All this time, I'd been asking for signs from God. I asked him just if we would get into a relationship. And He told me yes, but not right away. Always yes, but not right away. And I didn't believe Him because I thought we were so close to one. But I was proved wrong, wasn't I?
And maybe then I realized something big about how I felt. And it wasn't like anything I ever felt before. It was something brilliantly different and so unlike my emotions. So I prayed hard for a sign. I asked God if you were the one. And I swear I've asked at least once a week since. And the Lord always said Yes. He told me to give it time, you would come back.
So I waited for what? Three months? And I got tired. I said to Him, why is he the one, yet I never see him? We never talk, I never run into him. And you know what happened? In two weeks, I saw you 3 times. The final time, at the mall, we talked. Didn't you find it strange that we never saw each other before, but now we saw each other frequently?
So God told me a million times that you are the one, and that we will wed. And He told me in a million different ways, with a million different signs. And I held them all close to my heart.
But given the right amount of time, I can still mess things up. I'm not perfect, I'm flawed. I'm working on who I am, but I'm nowhere near completion. I don't think I'm a good person. I'm trying, but things happen and I can't believe in who I am sometimes. Today, I couldn't shake a feeling. And I knew I had to talk to you. God gave me the OK to tell you how I feel. He said it was a good idea. So here's the point of my arduous story.
I'm perfectly in love with you. And not like I was in love when I was 15. I can imagine my future and it includes you. I can't think about you without thinking you are the one. The thoughts go hand in hand. And the idea of losing you scares me. I don't get hurt just because I know you like Beth.
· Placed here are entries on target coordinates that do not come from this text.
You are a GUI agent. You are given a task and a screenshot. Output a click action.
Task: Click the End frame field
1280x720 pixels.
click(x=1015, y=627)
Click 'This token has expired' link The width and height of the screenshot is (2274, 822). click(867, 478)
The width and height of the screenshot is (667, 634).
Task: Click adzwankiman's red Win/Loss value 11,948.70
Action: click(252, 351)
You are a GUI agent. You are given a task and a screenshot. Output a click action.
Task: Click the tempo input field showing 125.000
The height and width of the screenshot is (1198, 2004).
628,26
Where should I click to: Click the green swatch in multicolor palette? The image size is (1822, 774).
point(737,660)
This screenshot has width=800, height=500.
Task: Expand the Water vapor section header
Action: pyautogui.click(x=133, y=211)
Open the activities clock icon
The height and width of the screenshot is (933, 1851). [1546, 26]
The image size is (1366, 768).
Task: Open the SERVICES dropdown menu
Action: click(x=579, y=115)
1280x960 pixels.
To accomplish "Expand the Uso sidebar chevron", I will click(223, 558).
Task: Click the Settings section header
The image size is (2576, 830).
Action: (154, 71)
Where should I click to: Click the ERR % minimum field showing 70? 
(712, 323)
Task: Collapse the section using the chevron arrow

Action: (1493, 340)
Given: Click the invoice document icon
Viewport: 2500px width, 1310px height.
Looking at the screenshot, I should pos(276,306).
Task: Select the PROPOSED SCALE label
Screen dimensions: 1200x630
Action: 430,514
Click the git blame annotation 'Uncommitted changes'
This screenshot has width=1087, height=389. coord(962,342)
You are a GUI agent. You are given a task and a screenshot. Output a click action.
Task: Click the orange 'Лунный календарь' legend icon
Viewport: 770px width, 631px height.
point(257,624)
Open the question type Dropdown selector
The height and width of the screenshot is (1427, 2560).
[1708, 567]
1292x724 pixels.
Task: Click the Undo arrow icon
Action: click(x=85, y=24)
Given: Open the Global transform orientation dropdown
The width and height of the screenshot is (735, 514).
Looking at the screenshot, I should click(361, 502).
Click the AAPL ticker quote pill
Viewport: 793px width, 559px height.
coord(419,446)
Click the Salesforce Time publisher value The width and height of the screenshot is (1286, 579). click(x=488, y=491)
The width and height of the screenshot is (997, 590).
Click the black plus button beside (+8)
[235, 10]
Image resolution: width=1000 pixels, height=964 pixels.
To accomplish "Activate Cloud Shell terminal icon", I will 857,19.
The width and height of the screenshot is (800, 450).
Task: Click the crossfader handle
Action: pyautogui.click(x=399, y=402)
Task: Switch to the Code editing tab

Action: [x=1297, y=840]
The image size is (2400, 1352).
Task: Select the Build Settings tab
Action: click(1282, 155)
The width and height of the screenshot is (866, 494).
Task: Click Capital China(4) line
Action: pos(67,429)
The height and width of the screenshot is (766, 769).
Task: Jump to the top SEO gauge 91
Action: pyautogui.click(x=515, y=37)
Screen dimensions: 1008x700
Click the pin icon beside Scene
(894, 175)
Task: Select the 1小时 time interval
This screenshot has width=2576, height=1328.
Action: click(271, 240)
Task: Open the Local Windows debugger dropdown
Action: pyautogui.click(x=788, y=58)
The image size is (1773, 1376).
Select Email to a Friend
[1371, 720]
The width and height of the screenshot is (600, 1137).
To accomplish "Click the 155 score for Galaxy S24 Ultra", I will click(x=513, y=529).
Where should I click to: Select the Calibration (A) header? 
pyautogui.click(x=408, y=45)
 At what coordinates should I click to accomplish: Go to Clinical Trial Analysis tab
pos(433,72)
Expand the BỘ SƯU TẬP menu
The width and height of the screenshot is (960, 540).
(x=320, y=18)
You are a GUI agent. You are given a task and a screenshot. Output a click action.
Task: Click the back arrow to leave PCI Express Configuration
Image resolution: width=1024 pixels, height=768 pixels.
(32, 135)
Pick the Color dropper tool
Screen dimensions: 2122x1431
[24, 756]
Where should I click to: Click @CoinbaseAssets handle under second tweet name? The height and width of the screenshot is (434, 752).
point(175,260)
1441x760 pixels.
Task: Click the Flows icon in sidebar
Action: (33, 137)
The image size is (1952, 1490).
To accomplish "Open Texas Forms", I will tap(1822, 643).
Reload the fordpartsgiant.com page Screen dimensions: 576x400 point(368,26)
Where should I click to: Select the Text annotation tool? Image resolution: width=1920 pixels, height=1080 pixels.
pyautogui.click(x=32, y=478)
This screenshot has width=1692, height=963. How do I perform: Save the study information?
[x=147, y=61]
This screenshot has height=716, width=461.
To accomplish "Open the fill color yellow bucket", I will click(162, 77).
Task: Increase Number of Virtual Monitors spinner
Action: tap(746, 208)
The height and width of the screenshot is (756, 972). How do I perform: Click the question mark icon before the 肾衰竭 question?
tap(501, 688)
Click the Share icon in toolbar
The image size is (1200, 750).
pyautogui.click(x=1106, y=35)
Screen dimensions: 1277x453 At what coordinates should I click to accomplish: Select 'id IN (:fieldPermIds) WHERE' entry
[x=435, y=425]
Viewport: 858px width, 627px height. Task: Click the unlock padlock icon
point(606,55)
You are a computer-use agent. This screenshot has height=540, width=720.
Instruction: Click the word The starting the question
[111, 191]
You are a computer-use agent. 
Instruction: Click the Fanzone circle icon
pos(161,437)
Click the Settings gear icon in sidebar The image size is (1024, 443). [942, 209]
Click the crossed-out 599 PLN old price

I get hurt because I'm afraid that I will lose you to her. That I will lose the future I want to have with you.
I wish there was something I could say to make you believe me. Some bit of proof in case you doubt my signs. Sometimes I pray that God will just scream it at you so that you can hear and believe like I do. I've grown up. I'm not a child with an obsession, or a teenager in heat. I'm a girl on the brink of adulthood who is very much in love. I'm a person who believes with all her heart and soul that she found the one.